IE Seminar - Fine-tuning a BERT model

### THIS PAGE WILL BE UPDATED PERMANENTLY BASED ON INTERACTIONS ON THE FORUM, RETURN OFTEN

Overview

This document delineates the process of preprocessing Dataset 2 and fine-tuning a BERT model for binary text classification.

Challenges in Passage Boundary Detection

Passage Boundary Detection (PBD) refers to identifying the boundaries between distinct passages or segments within a text, which is essential for tasks such as document summarization, information retrieval, and text segmentation, where understanding the structure of the text is crucial. The main challenges in PSB are:

Definition agreement: There is no universal agreement on what constitutes a "passage," as its definition can vary significantly depending on the type of text (e.g., literary texts, scientific articles, news reports, political discourse) and the specific application. This variability adds complexity to designing algorithms that can universally detect passage boundaries.
Ambiguity: Unlike sentences often delimited by clear punctuation marks, passage boundaries can be vague and unclear. Identifying where one passage ends and another begins requires understanding the linguistic features that link sentences, context, the topic, and sometimes the subtle topic shifts.
Continuity: Passages may have thematic or contextual overlaps, making determining where one topic ends and another begins is challenging. In fine-grained PBD, distinguishing these subtle changes in topic or perspective requires a sophisticated understanding and analysis of the text.
Variability: Variations in writing style, language use, and narrative techniques across different authors and text types can impact the effectiveness of PBD algorithms. Detecting boundaries in more stylistically complex or linguistically diverse texts can be particularly challenging.
Advanced NLP: Effective fine-grained PBD often requires advanced NLP techniques to understand nuanced language patterns and contextual cues. However, overall, these techniques require mainly well-annotated datasets for training.
Linguistic analysis: Understanding coherence (logical flow and connection between ideas) and cohesion (the grammatical and lexical linking within a text) is vital for effective PBD, allowing the model to process the text at a surface level and understand deeper linguistic and semantic structures.

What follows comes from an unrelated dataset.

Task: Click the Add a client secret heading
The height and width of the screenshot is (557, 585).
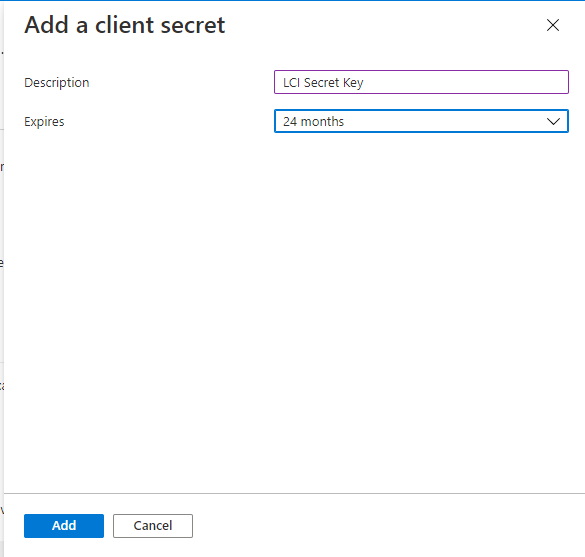Action: pyautogui.click(x=125, y=25)
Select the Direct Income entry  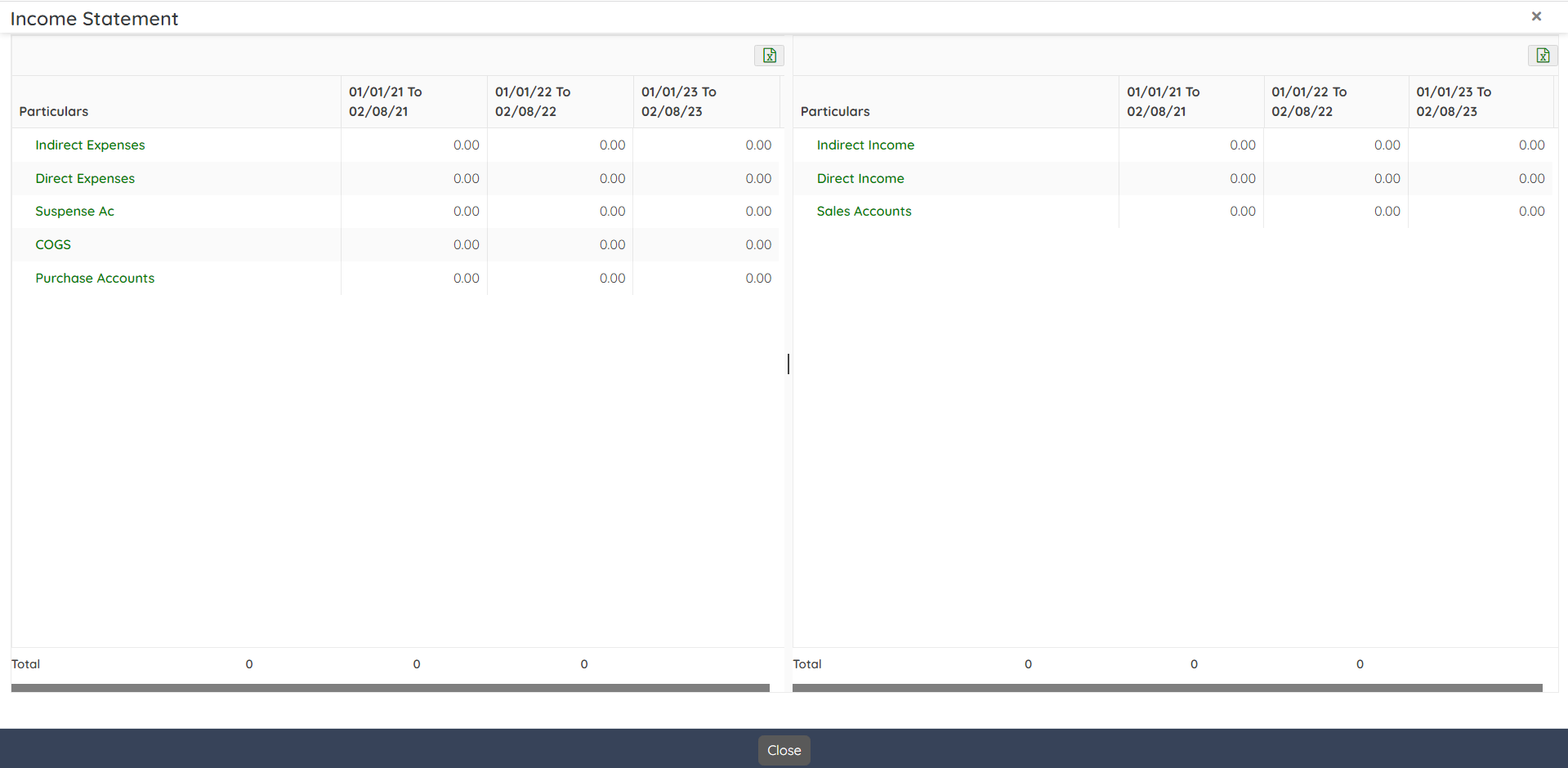pyautogui.click(x=860, y=179)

Annotation Approach: Pair Labelling

This approach focuses on analyzing and annotating pairs of sentences to determine how they relate to each other in terms of continuity and coherence. This process is fundamental in understanding the flow of ideas and logical progression in a text.

Typically, the annotation schema includes binary labels like "Same Topic" and "Topic Change". Annotators review pairs of sentences and assign one of these labels based on the thematic continuity or discontinuity. We will use the labels "continue" and "not_continue".

Example:

[not_continue] And I want to thank Mike. Today, it's a true honor to be the first President of the United States to host a meeting at the United Nations on religious freedom.
[continue] Today, it's a true honor to be the first President of the United States to host a meeting at the United Nations on religious freedom. And an honor it is. It's long overdue.
[continue] And an honor it is. It's long overdue. And I was shocked when I was given that statistic that I would be the first.
(...)

The core idea is to analyze pairs of adjacent sentences and label them based on whether they continue the same topic or start a new one. This binary classification (same topic vs. new topic) helps identify the points where the subject matter shifts, thereby detecting topic boundaries.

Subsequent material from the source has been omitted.